== Segment start ==

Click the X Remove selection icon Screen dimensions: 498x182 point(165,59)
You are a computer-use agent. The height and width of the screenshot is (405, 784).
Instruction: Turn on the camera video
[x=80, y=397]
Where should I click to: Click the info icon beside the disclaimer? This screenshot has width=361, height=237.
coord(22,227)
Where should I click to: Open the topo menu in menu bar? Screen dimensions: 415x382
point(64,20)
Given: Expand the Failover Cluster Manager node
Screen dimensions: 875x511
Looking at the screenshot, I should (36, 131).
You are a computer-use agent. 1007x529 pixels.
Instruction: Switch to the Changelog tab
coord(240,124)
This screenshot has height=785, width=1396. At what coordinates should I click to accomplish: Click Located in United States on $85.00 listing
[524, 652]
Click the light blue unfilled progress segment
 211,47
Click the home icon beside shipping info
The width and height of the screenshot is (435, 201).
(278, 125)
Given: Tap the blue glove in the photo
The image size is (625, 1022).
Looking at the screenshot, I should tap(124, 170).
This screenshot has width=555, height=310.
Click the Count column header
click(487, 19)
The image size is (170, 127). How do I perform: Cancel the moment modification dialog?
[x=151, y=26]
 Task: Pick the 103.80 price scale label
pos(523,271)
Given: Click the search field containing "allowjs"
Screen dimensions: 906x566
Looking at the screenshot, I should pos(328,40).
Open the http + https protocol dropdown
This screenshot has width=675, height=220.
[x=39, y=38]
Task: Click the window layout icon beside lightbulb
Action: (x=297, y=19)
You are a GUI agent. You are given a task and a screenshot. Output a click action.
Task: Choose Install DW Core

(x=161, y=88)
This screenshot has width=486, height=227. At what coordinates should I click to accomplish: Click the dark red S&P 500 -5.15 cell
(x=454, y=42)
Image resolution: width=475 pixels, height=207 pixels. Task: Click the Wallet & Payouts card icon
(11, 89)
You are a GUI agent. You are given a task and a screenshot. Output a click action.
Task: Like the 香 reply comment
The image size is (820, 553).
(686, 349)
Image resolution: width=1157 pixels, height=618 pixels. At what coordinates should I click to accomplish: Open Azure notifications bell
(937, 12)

== Segment end ==

* [WHAT YOU ARE ASKED TO DO] Return every entry exactly as given.

* [TASK RESULT]
Click the X Remove selection icon Screen dimensions: 498x182 point(165,59)
You are a computer-use agent. The height and width of the screenshot is (405, 784).
Instruction: Turn on the camera video
[x=80, y=397]
Where should I click to: Click the info icon beside the disclaimer? This screenshot has width=361, height=237.
coord(22,227)
Where should I click to: Open the topo menu in menu bar? Screen dimensions: 415x382
point(64,20)
Given: Expand the Failover Cluster Manager node
Screen dimensions: 875x511
Looking at the screenshot, I should (36, 131).
You are a computer-use agent. 1007x529 pixels.
Instruction: Switch to the Changelog tab
coord(240,124)
This screenshot has height=785, width=1396. At what coordinates should I click to accomplish: Click Located in United States on $85.00 listing
[524, 652]
Click the light blue unfilled progress segment
 211,47
Click the home icon beside shipping info
The width and height of the screenshot is (435, 201).
(278, 125)
Given: Tap the blue glove in the photo
The image size is (625, 1022).
Looking at the screenshot, I should tap(124, 170).
This screenshot has width=555, height=310.
Click the Count column header
click(487, 19)
The image size is (170, 127). How do I perform: Cancel the moment modification dialog?
[x=151, y=26]
 Task: Pick the 103.80 price scale label
pos(523,271)
Given: Click the search field containing "allowjs"
Screen dimensions: 906x566
Looking at the screenshot, I should pos(328,40).
Open the http + https protocol dropdown
This screenshot has width=675, height=220.
[x=39, y=38]
Task: Click the window layout icon beside lightbulb
Action: (x=297, y=19)
You are a GUI agent. You are given a task and a screenshot. Output a click action.
Task: Choose Install DW Core

(x=161, y=88)
This screenshot has width=486, height=227. At what coordinates should I click to accomplish: Click the dark red S&P 500 -5.15 cell
(x=454, y=42)
Image resolution: width=475 pixels, height=207 pixels. Task: Click the Wallet & Payouts card icon
(11, 89)
You are a GUI agent. You are given a task and a screenshot. Output a click action.
Task: Like the 香 reply comment
The image size is (820, 553).
(686, 349)
Image resolution: width=1157 pixels, height=618 pixels. At what coordinates should I click to accomplish: Open Azure notifications bell
(937, 12)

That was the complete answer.